Ross Levy Woes Stress EHS Students


Photo by Cassie Claxton

Ross High School senior Sully Spencer chats about the levy situation.

Cassie Claxton, Reporter

The Edgewood school levy is coming May 2nd. With many surrounding schools like Ross and Talawanda failing their levies, EHS students are concerned about fine arts, sports costs, and staffing cuts.  

With the risk of fine arts being cut, the cost of participation in sports will increase.

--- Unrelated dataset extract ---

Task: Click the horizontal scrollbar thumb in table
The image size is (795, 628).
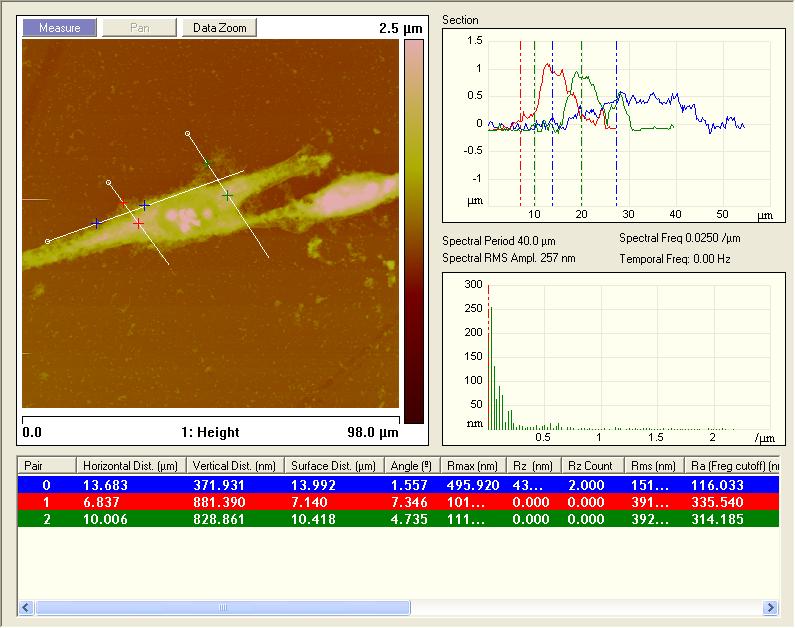Action: [223, 607]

Ross High School senior, Sully Spencer explains how the failed levy affected the cost of RHS sports. 

“I play football and soccer so I had to pay $825 each which really cut down athletes that were able to play which sucked for most kids,” Spencer said. “We had a lot of transfers [to Badin High School] after that because it was ridiculous to pay that much for a high school sport.”

Though fine arts and sports are easy targets, failed levies have also been affecting staffing issues in the buildings. 

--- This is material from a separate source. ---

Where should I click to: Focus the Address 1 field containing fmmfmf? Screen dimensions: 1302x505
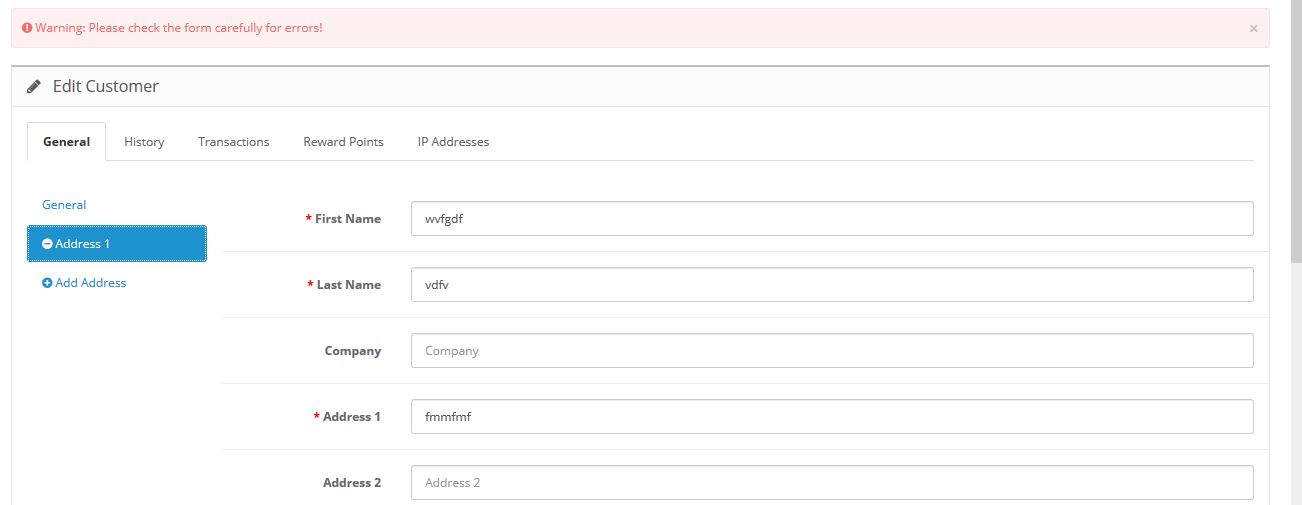(832, 417)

“We actually lost a lot of teachers when it first started off just because of the pay and everything like that,” Spencer said. 

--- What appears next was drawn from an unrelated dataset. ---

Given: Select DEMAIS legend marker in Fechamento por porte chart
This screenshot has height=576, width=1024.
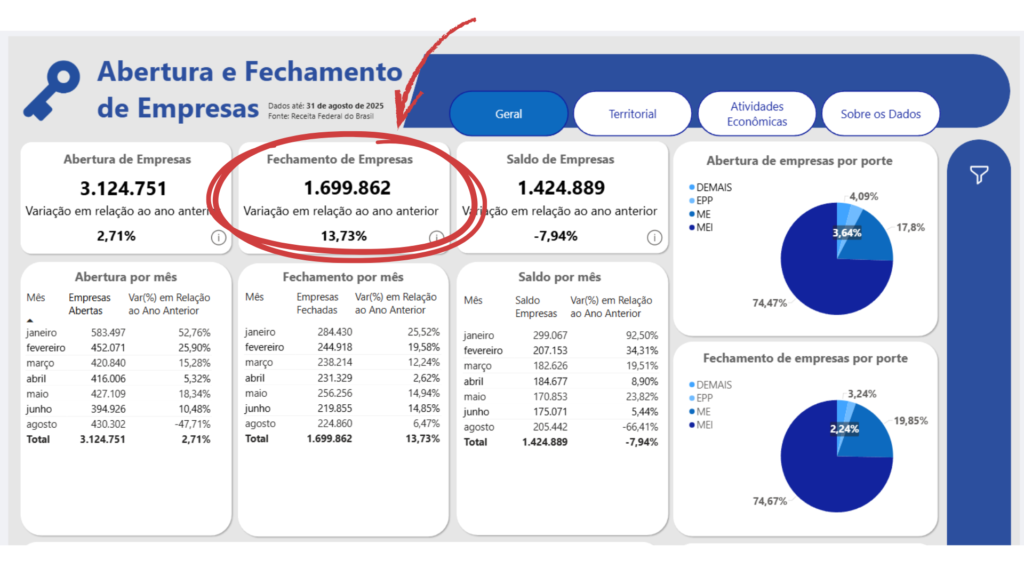Looking at the screenshot, I should pyautogui.click(x=691, y=385).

Amanda Hurst, an EHS junior, is concerned about the musical. “I’ve heard that people are scared that things might be cut like the musical might be cut and different fine arts,” Hurst said.

Some students, such as EHS junior Nora Current, are already accepting the fate of EHS, based on surrounding schools. “There’s like no way this levy is going to pass,” Current said. 

With the risk of a failed levy, comes the risk of taking extracurriculars from students. Whether it is a public speaking class with no teacher, art and choir classes being cut, or sports costing too much, the students will feel the failure of the levy. 

“I think it’s going to affect some people because some people use fine arts and sports to push them through school and motivates them, and without that motivation, some kids are gonna fall behind,” Hurst said.